Install Winlogbeat as Windows Service Using PowerShell
In this step, we will install Winlogbeat as a Windows service using PowerShell so that it automatically starts on the system startup. It assumes that either Elasticsearch or Logstash configured with Winlogbeat is already running and active.
Install Winlogbeat - Extract the Winlogbeat zip file to C:\Program Files and rename the winlogbeat-<version> directory to Winlogbeat. We can even use the installation done in the previous steps. Configure Winlogbeat to either connect with Elasticsearch or Logstash to push Windows events.
Start PowerShell - Now search for PowerShell using the Cortana and run it as Administrator as shown in Fig 13. It will also ask for system permissions.
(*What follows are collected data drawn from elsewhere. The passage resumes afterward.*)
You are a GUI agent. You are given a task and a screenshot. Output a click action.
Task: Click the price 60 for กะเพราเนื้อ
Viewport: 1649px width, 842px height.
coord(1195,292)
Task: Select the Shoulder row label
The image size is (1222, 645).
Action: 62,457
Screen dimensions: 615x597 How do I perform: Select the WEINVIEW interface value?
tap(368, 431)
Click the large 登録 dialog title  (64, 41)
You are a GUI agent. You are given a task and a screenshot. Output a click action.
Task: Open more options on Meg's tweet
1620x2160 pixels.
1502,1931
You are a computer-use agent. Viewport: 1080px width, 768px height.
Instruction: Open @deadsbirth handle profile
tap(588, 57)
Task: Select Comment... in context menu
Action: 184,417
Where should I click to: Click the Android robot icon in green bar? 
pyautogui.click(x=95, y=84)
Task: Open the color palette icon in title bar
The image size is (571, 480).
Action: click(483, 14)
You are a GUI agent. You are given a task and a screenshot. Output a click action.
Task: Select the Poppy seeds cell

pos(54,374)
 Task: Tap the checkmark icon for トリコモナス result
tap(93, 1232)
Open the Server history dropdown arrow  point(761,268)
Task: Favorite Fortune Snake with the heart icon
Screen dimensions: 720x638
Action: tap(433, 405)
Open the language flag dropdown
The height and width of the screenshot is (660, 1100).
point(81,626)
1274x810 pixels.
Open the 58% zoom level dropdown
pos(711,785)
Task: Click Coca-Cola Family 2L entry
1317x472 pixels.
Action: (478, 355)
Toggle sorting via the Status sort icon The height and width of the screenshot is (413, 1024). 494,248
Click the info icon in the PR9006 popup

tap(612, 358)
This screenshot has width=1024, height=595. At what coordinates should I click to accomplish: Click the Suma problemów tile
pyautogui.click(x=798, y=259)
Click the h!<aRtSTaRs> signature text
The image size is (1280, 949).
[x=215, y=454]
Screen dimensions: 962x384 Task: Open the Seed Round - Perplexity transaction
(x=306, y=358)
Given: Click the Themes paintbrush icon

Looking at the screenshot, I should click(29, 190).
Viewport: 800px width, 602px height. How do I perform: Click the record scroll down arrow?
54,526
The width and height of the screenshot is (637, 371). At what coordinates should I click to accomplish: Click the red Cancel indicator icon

Allow PowerShell to run as Administrator.
Navigate to your Winlogbeat installation and execute the command to install the service as shown in Fig 14.
# Install Service .\install-service-winlogbeat.ps1
# Uninstall Service
.\uninstall-service-winlogbeat.ps1
Now start the service using PowerShell using the command as shown below.
# Start Service Start-Service winlogbeat
# Stop Service Stop-Service winlogbeat
# Service Status
Get-Service winlogbeat
The Get-Service command will show the service status as Running after starting the service.
Summary
This tutorial provided all the steps required to install Winlogbeat on Windows 10. It also showed how to visualize the Windows event logs using Kibana by directly logging the events to Elasticsearch. The final step explained how to configure Winlogbeat for Logstash to log the events via Logstash.